Overdosage might be expected to cause excessive peripheral vasodilation with marked hypotension and possibly a reflex tachycardia. In humans, experience with intentional overdosage of amlodipine is limited.
Single oral doses of amlodipine maleate equivalent to 40 mg amlodipine/kg and 100 mg amlodipine/kg in mice and rats, respectively, caused deaths. Single oral amlodipine maleate doses equivalent to 4 or more mg amlodipine/kg or higher in dogs (11 or more times the maximum recommended human dose on a mg/m2 basis) caused a marked peripheral vasodilation and hypotension.

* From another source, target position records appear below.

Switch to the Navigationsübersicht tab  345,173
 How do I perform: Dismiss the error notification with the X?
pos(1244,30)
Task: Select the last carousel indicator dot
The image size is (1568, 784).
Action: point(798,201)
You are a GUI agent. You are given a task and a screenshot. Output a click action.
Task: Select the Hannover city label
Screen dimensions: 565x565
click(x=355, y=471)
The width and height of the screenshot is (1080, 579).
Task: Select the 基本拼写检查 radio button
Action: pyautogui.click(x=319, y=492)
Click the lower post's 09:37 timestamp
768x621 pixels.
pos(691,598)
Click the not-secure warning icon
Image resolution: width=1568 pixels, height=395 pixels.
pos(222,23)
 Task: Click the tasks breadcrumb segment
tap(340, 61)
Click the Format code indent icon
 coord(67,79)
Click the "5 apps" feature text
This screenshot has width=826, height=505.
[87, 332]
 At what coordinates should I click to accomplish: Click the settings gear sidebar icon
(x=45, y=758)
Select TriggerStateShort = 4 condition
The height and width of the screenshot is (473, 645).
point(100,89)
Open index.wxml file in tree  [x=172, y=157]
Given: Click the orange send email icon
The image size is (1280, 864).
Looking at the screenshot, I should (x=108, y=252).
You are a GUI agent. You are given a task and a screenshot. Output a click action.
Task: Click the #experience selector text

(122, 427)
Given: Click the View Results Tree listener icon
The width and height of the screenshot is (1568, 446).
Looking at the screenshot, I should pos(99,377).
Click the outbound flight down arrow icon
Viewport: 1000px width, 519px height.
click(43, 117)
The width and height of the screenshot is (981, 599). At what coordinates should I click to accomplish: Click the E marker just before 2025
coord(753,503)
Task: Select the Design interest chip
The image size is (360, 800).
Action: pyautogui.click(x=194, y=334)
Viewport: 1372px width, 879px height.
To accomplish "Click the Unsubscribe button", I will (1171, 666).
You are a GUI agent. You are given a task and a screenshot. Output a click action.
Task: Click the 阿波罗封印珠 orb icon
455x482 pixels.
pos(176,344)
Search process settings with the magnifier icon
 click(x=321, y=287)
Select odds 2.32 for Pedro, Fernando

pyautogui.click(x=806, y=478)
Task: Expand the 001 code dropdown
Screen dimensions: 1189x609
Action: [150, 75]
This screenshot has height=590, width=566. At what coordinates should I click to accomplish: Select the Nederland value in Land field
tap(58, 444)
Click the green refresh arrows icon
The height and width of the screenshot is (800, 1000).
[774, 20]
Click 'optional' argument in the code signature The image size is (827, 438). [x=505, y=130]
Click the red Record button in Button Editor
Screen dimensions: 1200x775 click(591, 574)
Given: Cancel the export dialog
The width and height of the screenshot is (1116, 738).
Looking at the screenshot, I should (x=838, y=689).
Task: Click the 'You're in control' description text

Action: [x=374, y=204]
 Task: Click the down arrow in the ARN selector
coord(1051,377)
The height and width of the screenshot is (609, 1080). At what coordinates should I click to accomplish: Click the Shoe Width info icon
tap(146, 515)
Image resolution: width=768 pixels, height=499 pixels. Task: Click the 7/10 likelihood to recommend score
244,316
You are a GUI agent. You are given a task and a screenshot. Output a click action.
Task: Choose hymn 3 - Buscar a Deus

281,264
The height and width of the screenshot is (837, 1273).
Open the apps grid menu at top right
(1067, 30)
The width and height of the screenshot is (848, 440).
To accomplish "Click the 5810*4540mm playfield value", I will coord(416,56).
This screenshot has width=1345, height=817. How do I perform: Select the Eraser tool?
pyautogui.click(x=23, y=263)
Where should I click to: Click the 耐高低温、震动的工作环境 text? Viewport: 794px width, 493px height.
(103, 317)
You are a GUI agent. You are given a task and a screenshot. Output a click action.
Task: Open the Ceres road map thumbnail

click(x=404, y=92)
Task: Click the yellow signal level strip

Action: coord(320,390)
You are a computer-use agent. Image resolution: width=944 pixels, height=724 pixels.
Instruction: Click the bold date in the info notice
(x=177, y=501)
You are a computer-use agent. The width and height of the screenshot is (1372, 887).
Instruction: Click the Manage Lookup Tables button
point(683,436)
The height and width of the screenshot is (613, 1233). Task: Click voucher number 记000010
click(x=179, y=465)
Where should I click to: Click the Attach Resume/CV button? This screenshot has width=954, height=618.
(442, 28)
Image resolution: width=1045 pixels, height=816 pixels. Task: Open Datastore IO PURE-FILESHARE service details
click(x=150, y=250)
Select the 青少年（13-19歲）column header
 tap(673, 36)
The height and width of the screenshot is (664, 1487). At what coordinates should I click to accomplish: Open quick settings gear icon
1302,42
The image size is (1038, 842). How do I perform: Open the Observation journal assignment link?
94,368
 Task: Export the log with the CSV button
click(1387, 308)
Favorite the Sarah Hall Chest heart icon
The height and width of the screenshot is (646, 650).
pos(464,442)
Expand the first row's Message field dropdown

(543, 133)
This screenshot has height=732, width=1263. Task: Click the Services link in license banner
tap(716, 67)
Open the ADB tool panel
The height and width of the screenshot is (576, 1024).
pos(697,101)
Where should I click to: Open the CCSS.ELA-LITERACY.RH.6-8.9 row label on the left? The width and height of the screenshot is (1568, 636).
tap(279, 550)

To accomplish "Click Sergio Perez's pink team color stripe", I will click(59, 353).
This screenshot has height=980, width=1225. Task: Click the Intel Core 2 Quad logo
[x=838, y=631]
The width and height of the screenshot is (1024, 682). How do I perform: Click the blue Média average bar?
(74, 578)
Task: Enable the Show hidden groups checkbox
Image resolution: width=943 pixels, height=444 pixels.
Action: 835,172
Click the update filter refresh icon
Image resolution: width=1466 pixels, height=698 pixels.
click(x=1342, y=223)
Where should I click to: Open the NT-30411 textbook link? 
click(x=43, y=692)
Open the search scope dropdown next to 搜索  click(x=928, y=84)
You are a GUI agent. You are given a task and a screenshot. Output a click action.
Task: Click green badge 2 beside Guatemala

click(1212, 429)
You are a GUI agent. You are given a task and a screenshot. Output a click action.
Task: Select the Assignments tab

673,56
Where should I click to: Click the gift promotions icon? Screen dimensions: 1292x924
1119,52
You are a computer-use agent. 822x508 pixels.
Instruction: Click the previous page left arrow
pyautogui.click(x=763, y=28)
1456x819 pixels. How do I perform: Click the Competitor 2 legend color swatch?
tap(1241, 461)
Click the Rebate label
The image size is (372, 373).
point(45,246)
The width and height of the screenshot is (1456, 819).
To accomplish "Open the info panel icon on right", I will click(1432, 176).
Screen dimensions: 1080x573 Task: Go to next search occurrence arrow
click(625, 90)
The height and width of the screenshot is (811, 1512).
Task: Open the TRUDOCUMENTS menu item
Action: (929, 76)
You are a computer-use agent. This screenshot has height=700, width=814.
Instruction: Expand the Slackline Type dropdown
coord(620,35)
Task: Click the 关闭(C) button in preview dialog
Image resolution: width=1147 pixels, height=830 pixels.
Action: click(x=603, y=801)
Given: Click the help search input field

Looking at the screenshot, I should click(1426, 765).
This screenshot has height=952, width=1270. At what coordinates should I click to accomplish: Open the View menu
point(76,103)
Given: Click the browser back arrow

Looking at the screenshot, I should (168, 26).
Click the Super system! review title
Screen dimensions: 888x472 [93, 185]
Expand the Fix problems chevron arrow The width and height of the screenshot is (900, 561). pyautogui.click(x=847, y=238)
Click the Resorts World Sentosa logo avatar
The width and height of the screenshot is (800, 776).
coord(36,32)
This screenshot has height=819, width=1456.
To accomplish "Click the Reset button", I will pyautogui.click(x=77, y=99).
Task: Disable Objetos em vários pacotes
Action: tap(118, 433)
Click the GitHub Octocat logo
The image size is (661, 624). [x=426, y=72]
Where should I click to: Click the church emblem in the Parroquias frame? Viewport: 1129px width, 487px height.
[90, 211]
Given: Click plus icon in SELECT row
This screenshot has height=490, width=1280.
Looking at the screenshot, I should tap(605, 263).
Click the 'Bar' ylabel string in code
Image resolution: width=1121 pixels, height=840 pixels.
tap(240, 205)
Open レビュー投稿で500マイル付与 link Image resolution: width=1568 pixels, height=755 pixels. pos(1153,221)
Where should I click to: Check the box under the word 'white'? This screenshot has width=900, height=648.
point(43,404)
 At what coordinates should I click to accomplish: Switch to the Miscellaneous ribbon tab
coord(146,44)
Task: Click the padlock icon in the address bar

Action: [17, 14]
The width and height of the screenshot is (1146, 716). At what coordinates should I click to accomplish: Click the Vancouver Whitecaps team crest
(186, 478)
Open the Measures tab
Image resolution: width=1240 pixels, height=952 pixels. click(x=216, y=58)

If massive overdose should occur, initiate active cardiac and respiratory monitoring. Frequent blood pressure measurements are essential. Should hypotension occur, provide cardiovascular support including elevation of the extremities and the judicious administration of fluids. If hypotension remains unresponsive to these conservative measures, consider administration of vasopressors (such as phenylephrine) with attention to circulating volume and urine output. As amlodipine is highly protein bound, hemodialysis is not likely to be of benefit.